Job market is still bad

Employment numbers from the Centre for Monitoring Indian Economy (CMIE) suggest that the employment scenario continues to be worrisome. The unemployment rate has been in double digits in the last four weeks. It actually increased from 12.15% to 13.62% between the week ending May 30 and June 6, even though NIBRI – which is supposed to be a proxy for economic activity – went up. “The Indian labour market is in its worst condition since the nation-wide lockdown months of April and May 2020,” Mahesh Vyas, the Managing Director of CMIE wrote in an article published on the CMIE website. “Employment has been falling since January 2021 when it touched a recent peak of 400.7 million. It has fallen in each of the four months since then. It fell by 2.5 million in February, 0.1 million in March, 7.4 million in April and then by 15.3 million in May. The cumulative loss since January therefore is a substantial 25.3 million. This is a significant 6.3% fall in the employed workforce over a four-month period”, he added. CMIE is the only high-frequency source of employment indicators in India. The CMIE numbers are in keeping with a fall in perception on employment in the latest round (May 2021) of RBI’s Consumer Confidence Survey.

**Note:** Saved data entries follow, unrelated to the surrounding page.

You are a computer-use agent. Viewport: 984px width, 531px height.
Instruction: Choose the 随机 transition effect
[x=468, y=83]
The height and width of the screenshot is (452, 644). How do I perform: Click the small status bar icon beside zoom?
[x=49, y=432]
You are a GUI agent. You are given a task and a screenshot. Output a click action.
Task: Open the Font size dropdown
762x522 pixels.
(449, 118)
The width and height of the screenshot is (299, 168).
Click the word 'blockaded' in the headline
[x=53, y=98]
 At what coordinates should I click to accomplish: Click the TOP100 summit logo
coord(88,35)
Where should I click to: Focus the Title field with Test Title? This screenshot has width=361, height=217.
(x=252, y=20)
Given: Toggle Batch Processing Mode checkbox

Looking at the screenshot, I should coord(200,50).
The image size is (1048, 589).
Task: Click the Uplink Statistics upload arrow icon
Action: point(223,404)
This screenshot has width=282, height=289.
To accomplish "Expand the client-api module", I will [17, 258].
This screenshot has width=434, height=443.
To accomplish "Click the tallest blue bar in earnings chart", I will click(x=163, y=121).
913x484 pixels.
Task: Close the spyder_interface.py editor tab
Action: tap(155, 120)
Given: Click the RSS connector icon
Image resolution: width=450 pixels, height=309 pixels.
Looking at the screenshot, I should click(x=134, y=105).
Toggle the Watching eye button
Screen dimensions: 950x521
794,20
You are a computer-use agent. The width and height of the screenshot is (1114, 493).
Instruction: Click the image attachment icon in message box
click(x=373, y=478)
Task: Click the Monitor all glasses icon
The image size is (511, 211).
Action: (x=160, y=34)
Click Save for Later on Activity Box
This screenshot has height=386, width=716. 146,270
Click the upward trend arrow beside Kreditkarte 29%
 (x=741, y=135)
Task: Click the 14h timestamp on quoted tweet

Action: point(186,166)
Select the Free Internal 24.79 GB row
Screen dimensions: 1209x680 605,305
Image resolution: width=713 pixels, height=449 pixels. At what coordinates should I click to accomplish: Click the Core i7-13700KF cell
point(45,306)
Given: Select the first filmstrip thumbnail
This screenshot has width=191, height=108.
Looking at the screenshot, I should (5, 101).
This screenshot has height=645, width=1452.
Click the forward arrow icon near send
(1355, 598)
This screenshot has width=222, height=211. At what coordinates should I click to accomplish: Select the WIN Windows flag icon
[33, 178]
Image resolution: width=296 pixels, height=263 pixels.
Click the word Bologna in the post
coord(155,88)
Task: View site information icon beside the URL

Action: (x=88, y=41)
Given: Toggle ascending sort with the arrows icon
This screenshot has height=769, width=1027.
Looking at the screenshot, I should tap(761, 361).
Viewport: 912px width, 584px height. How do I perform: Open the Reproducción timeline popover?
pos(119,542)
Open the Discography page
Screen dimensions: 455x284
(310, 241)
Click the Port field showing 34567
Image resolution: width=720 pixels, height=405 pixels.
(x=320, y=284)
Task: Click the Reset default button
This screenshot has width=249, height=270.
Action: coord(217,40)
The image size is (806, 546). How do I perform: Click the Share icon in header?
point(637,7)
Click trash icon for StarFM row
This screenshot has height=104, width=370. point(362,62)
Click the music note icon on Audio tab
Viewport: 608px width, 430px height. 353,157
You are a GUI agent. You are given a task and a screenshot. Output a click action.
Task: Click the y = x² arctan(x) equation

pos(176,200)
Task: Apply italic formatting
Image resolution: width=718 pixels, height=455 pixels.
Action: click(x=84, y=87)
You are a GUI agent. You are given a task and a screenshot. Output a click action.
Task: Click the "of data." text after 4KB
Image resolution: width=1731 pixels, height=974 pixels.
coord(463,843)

Companies are deleveraging rather than investing

Labour markets lagging behind output growth has led to what has been termed as profit led growth in the Indian economy in the last fiscal year.

A June 8 research note by Soumya Kanti Ghosh, Group Chief Economic Advisor at the State Bank of India, shows this clearly. Ghosh looked at results of 1,000 listed companies for 2020-21 and found that profits grew at a much faster pace than revenues in most sectors. “We observed a 4% decline in top line (revenue), while EBIDTA and Profit after Taxes (PAT) grew by 19% and 54% respectively over FY20. However, excluding BFSI (banks, financial services and insurance) and refineries, the set reported 2% growth in top line and 36% and 34% growth in EBIDTA and PAT,” the note said.

Also Read | After the pandemic, the centrality of the Blue Economy in recovery

Lack of demand, reflected in poor revenue growth, also means that companies are deleveraging instead of investing even though the monetary policy environment continues to be accommodative. “One direct corollary of the pandemic in FY21 was a distinct slowdown in bank credit growth that has also continued into FY22. We believe such low credit growth was a direct fallout of corporates rapidly deleveraging by repaying high-cost loans through funds raised through bond issuances”, the note added.” Interestingly, corporate willingness for new investments remains low currently as the economy is still recovering from the devastating second wave.”

If firms continue to behave prioritise deleveraging instead of investing, it is bound to perpetuate a vicious cycle of low investment demand leading to low mass incomes leading to low consumption demand, which will generate further headwinds for investment demand. This is exactly where the role of a fiscal stimulus, which can give a boost to mass demand and break this vicious cycle, comes in.